A servidão voluntária fascina quem busca
ou se acostuma à “proteção” e à “segurança” dos regimes autoritários. Boa parte
do que temos hoje é resquício dos mais de 20 anos de ditadura civil-militar.
Não duvidem disso.
O elogio feito pelo deputado Bolsonaro a
um notório torturador do período ditatorial, associando seu voto contra quem
foi vítima da tortura, Dilma, ao nome do major torturador Ustra, só foi
possível porque existem hoje as condições subjetivas e objetivas para um tal
link. O que “legitima” a fluência do seu discurso fascista é o conluio antigo
na nossa sociedade entre os que mandam e os que obedecem.
O grande acordo dos vários setores da
oligarquia, que impôs a anistia dos torturadores da ditadura, tem a mesma origem
do acordo que se trama agora para colocar Michel Temer na Presidência, sempre
em nome da conciliação, da estabilidade e da paz social.
O mais grave é que surgiu uma paixão de
direita entre nós: o desejo de obedecer e de se conformar. A revolta contra a
corrupção, que postulo ser na verdade uma indignação superficial contra a
revelação da corrupção, esconde um anseio de que tudo volte ao “normal”,
isto é, que a sociedade volte à condição hierárquica tradicional e as mazelas
não apareçam de forma tão transparente, com seus conflitos de classe e a sua
podridão.
A militância que surgiu à direita não é
propriamente um engajamento político duradouro, mas uma explosão de indignação
destinada a recolocar “cada macaco no seu galho”.
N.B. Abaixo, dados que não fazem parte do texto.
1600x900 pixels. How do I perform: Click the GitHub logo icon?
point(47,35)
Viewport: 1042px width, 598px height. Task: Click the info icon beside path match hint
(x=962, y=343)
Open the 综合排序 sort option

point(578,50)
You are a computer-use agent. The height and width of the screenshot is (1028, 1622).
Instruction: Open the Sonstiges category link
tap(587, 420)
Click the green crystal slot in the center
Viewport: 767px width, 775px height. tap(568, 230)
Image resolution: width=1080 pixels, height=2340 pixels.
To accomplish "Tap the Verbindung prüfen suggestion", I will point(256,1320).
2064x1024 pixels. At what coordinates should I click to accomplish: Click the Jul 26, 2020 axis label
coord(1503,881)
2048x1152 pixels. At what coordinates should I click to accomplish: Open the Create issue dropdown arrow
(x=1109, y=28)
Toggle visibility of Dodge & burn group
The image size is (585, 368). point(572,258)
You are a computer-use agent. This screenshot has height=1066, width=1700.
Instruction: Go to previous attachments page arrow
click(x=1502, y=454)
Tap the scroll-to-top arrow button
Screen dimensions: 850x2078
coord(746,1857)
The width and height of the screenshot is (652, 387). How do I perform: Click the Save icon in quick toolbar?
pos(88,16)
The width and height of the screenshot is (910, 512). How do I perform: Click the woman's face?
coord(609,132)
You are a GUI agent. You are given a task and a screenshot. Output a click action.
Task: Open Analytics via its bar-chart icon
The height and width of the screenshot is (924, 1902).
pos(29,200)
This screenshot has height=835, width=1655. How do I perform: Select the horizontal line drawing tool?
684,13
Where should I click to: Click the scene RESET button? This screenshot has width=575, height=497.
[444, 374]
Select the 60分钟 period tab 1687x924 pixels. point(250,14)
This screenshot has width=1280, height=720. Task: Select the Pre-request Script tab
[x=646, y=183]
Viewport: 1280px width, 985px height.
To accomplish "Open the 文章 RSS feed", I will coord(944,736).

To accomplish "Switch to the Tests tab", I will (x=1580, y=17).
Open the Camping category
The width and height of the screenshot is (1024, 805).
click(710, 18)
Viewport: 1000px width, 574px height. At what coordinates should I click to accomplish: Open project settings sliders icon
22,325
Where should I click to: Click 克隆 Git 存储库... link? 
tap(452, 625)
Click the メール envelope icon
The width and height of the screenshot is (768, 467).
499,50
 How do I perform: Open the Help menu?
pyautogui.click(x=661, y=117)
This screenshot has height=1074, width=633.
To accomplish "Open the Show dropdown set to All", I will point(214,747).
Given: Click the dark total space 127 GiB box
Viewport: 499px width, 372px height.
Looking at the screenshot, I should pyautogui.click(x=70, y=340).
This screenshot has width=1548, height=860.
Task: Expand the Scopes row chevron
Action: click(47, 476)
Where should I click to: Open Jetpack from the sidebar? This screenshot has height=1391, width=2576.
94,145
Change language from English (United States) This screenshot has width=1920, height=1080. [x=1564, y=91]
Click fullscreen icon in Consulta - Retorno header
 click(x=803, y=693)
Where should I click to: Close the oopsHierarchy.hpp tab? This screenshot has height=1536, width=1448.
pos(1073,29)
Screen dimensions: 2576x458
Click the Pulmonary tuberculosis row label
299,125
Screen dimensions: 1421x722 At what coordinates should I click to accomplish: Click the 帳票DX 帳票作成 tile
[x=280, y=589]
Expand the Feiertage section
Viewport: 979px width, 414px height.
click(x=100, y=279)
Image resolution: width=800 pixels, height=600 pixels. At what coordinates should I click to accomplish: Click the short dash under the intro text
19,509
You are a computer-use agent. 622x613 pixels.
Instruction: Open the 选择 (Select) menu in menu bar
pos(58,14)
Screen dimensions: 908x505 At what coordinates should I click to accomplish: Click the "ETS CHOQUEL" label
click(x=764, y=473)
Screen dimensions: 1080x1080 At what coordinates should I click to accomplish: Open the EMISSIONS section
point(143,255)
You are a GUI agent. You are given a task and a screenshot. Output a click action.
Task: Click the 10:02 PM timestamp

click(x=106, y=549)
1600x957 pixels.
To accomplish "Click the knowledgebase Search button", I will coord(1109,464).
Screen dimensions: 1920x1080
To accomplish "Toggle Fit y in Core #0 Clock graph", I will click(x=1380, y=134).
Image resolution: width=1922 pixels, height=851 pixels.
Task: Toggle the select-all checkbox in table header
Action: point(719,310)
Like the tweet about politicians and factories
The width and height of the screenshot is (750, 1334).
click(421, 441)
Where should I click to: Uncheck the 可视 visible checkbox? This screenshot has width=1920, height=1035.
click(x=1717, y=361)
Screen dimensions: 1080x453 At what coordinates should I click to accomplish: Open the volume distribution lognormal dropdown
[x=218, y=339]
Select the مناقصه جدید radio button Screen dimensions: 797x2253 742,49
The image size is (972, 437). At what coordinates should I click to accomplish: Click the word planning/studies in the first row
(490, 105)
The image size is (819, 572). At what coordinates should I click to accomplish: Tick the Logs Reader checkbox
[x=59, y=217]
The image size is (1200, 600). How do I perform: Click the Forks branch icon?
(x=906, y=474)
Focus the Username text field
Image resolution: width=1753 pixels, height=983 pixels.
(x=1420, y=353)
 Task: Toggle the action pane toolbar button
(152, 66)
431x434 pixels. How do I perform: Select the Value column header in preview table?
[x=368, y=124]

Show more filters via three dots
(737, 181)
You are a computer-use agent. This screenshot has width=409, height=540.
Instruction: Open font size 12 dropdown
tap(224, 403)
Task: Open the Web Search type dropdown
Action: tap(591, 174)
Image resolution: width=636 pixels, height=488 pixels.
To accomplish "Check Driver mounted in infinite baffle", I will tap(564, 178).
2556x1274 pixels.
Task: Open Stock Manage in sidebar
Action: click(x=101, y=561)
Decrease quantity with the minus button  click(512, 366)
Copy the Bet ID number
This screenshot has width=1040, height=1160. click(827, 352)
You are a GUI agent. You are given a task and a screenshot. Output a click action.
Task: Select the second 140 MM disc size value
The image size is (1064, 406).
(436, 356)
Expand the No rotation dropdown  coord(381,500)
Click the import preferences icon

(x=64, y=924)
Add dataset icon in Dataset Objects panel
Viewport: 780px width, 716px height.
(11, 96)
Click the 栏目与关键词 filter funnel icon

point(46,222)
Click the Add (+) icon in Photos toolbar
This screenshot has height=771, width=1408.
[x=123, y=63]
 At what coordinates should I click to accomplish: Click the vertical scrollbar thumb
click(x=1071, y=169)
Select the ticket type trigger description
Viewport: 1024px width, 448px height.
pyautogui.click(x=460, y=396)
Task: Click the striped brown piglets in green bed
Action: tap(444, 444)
A aceitação de um político de estilo
tradicional como Michel Temer na chefia do governo, independentemente das
suspeitas que pairam de estar no mesmo esquema de corrupção exposto pela “Lava
Jato”, mostram que o objetivo das manifestações anticorrupção era só expelir o
elemento estranho, o petismo, da ordem estável da política e, se possível, da
sociedade.
A submissão voluntária ao autoritarismo
não se restringe aos 10 por cento dos que votariam no deputado Bolsonaro para a
presidência. Não se enganem quanto a isso. A vergonha impede as pessoas de
assumirem uma identidade autoritária, pois o discurso ideológico brasileiro
apresenta-se como “liberal”.
Um grande número dos participantes das
passeatas dominicais festejadas e estimuladas pela rede Globo para servirem
como a introdução ao impeachment, revelaram em pesquisas qualitativas que
aceitariam uma intervenção militar para “pôr ordem na casa”. Muitos querem a
exclusão dos políticos e a entrega do poder a “forças neutras” que possam
promover a “limpeza” do País. O ideal varia: ou um militar e ou um juiz.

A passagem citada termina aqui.